There’s also some fun ribbing of vampire cliches. Why should a vampire be allergic to garlic of all things? Why should a vampire be weak to holy symbols? Why feed on humans specifically? Never mind that this takes place in a world where people are very familiar with such cliches. Just as Blish’s story takes place in a world where people have seen The Wolf Man, Charnas’s is one where people have read Dracula and even I Am Legend. (I have to think it’s set in the ’70s, since there are little things like a woman wearing a “save the whales” shirt that would’ve been very much in vogue then.) Katje, given her background, seems like she belongs in 1900 and not circa 1975, which made me unsure of the story’s modernity at first, but it makes sense since she’s a woman profoundly out of step with her time and place. This is a uniquely modern narrative that could not have been written prior to—let’s say 1940 at the earliest, because it hinges on both a public acceptance of Darwinian evolution and a public awareness of vampire cliches. Combine all this with Charnas’s implicit but thorny feminism and you have something that still reads as modern.
There Be Spoilers Here
This one is a bit hard to spoil, huh?
The big question for me was if Katje survives her encounter with Weyland (because the two meeting face to face was inevitable), and thankfully she does. What’s interesting is that even if she became one of Weyland’s victims, she might’ve survived, at least according to the man himself. (A remorseless vampire is probably not the most reliable source, but Weyland is also something even spookier than a vampire: an academic.) Luckily for Katje she had a piece on her (there have been sexual assaults and even a murder around campus as of late), and while she doesn’t kill Weyland (it’s ambiguous in the story itself if he lives or not, but we know he lives because of The Vampire Tapestry and all that), she does fuck him up a good deal.
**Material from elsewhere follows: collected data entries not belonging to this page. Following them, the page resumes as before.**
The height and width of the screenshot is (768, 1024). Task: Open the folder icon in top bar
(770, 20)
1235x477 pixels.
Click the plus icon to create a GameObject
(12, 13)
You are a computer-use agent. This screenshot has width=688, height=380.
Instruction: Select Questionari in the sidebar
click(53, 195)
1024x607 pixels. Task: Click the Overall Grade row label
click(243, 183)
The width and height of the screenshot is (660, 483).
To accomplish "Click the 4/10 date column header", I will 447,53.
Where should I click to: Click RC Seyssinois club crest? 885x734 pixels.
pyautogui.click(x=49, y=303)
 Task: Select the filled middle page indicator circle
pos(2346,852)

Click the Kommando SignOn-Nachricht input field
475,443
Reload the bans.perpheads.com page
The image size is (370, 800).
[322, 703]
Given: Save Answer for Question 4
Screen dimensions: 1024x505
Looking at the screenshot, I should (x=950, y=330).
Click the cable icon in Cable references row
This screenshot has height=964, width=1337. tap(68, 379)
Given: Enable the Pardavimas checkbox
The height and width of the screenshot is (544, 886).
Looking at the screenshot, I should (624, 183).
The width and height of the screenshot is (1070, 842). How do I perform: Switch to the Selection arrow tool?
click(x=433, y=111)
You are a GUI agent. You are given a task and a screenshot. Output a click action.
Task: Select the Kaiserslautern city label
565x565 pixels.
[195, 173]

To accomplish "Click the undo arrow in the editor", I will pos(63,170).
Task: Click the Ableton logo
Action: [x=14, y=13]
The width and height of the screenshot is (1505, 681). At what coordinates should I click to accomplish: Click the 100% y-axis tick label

As it turns out, vampires that are basically humans with super-long lifespans and a thirst for blood handle bullets about as well as the average human. It’s a fun subversion. But will Katje return at some point in the novel, or is this the end of her story? She finds something like closure by the end, or at least realizes that maybe she should count more on the people in her life, so I’m fine if we never hear from her again.
A Step Farther Out
As a standalone narrative, ignoring its greater context, “The Ancient Mind at Work” is a gripping and psychologically dense SF-horror story that feels like a cat-and-mouse game par excellence; as an advertisement for The Vampire Tapestry it’s perhaps even more effective. I was tempted to order a copy as soon I had finished this story. Weyland being a vampire is so heavily telegraphed that it arguably doesn’t count as a twist, and indeed it’s not a twist but the very premise of the novel, but despite that I was still on edge because Katje is such a fully realized and flawed character. Charnas proves here that a mythical creature like the vampire can still be threatening when given a dose of 20th century rationalism.